Dalam ketentuan yang tercantum di Peraturan Otoritas Jasa Keuangan Nomor 33/
POJK.04/ 2014 tentang Direksi Dan Dewan Komisaris Emiten Atau Perusahaan Publik
menyatakan bahwa Dewan Komisaris adalah organ Emiten atau Perusahaan Publik yang
bertugas melakukan pengawasan secara umum dan/atau khusus sesuai dengan anggaran dasar
serta memberi nasihat kepada Direksi. Dalam peraturan ini pada Bab III bagian ketiga
mengenai rapat dewan komisaris dijelaskan bahwa dewan komisaris wajib mengadakan rapat
bersama dengan direksi paling sedikit satu kali dalam empat bulan secara berkala. Namun,
dilihat dari kasus ini, dewan komisaris dalam perusahaan Garuda Indonesia kemungkinan tidak
melakukan rapat dengan dewan direksi atau telah melakukan rapat namun tidak dilaksanakan
secara efektif.

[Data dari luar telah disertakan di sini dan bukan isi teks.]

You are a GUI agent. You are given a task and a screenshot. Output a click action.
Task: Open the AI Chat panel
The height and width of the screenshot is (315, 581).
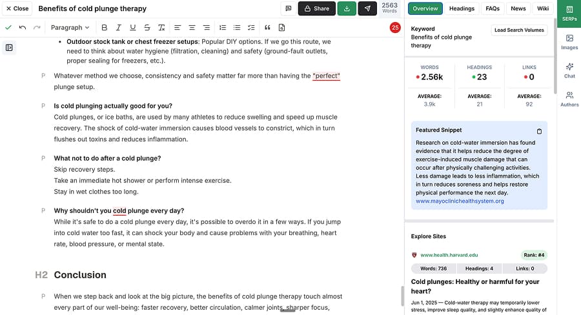click(x=569, y=70)
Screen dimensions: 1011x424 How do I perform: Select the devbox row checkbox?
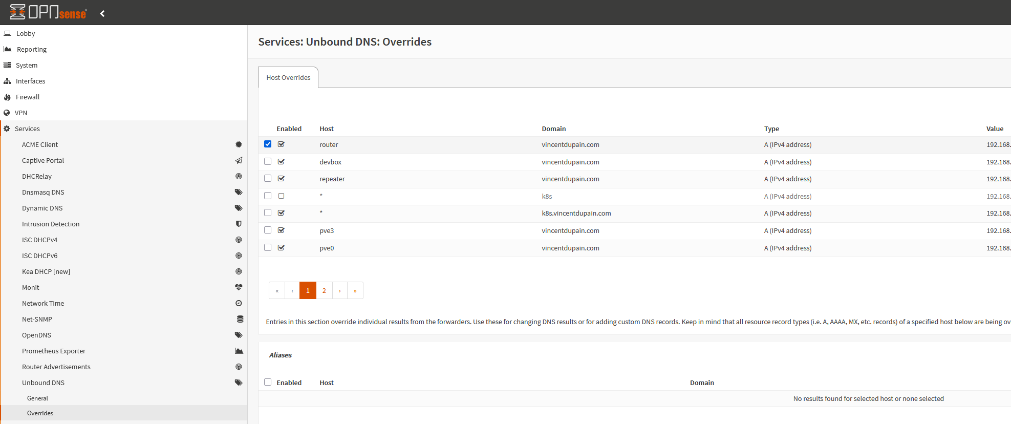(268, 162)
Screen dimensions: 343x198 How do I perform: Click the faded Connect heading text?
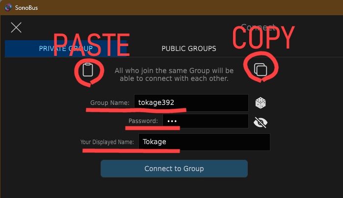coord(258,27)
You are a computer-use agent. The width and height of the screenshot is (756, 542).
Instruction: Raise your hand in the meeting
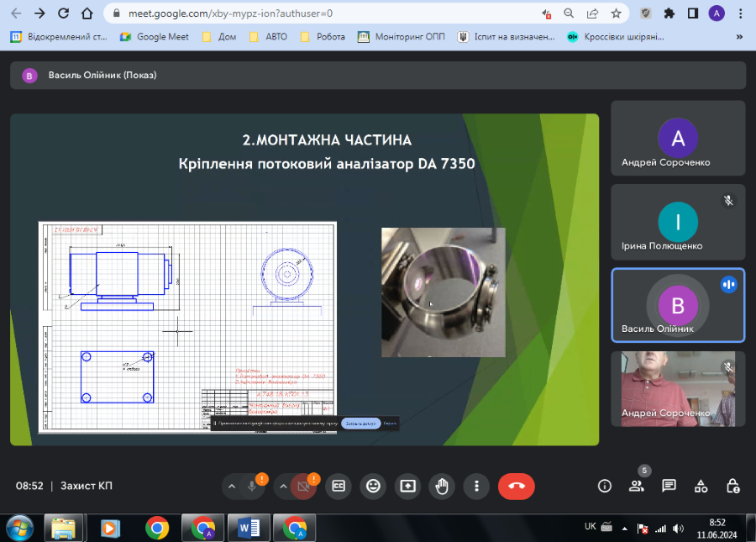(x=442, y=486)
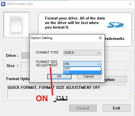Confirm settings with the OK button
This screenshot has height=116, width=135.
59,76
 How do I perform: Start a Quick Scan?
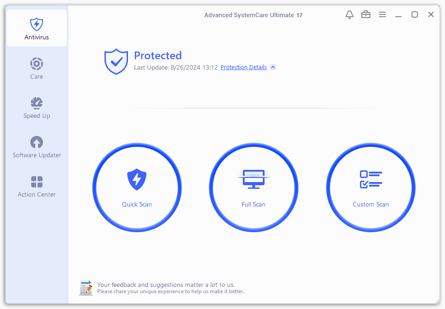[137, 187]
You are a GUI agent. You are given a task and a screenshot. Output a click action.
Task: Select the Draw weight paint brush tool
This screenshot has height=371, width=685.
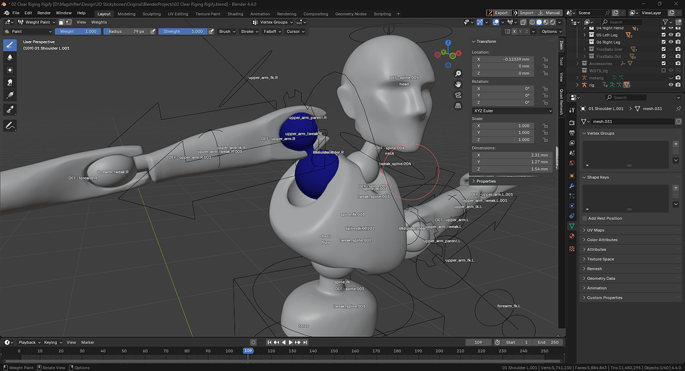pos(9,45)
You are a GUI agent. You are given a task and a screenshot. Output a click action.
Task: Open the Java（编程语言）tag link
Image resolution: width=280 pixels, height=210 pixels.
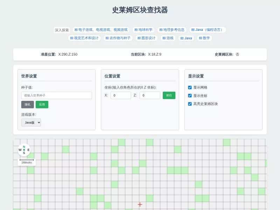coord(208,30)
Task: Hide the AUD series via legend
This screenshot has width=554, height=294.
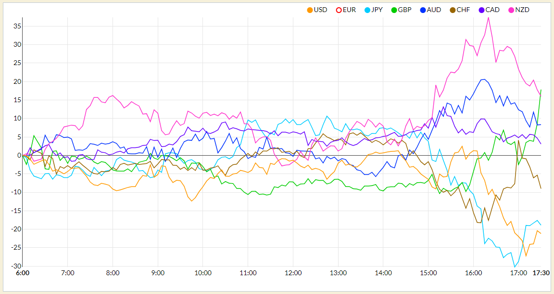Action: (423, 10)
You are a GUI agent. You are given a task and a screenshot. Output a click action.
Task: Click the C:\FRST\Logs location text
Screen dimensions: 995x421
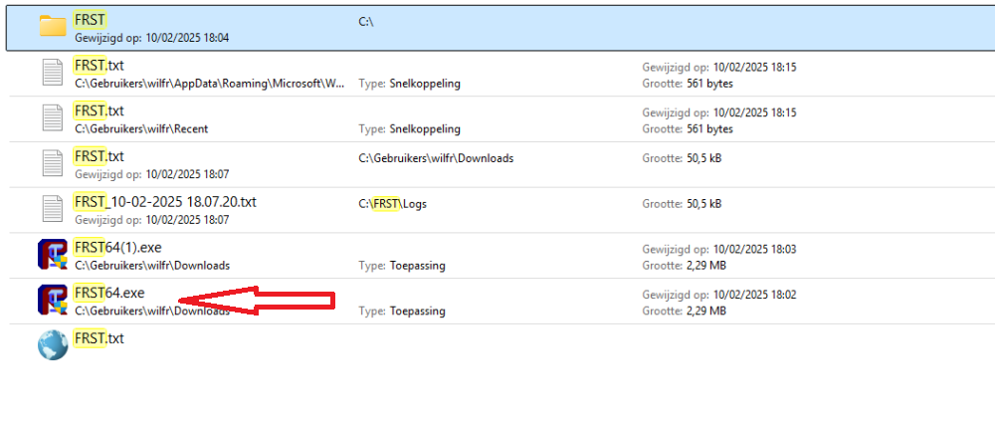click(392, 204)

Apabila system pengawasan telah dilaksanakan dengan baik dan efektif akan
dapat membatasi terjadinya suap yang menguntungkan segelintir pihak. Selain itu, system
pengawasan oleh Dewan Komisaris sebaiknya dibentuk serinci mungkin sebagai tindakan
prevensi apabila terdapat pihak-pihak tidak bertanggung jawab yang memiliki keinginan
melakukan tindakan fraud yang merugikan perusahaan.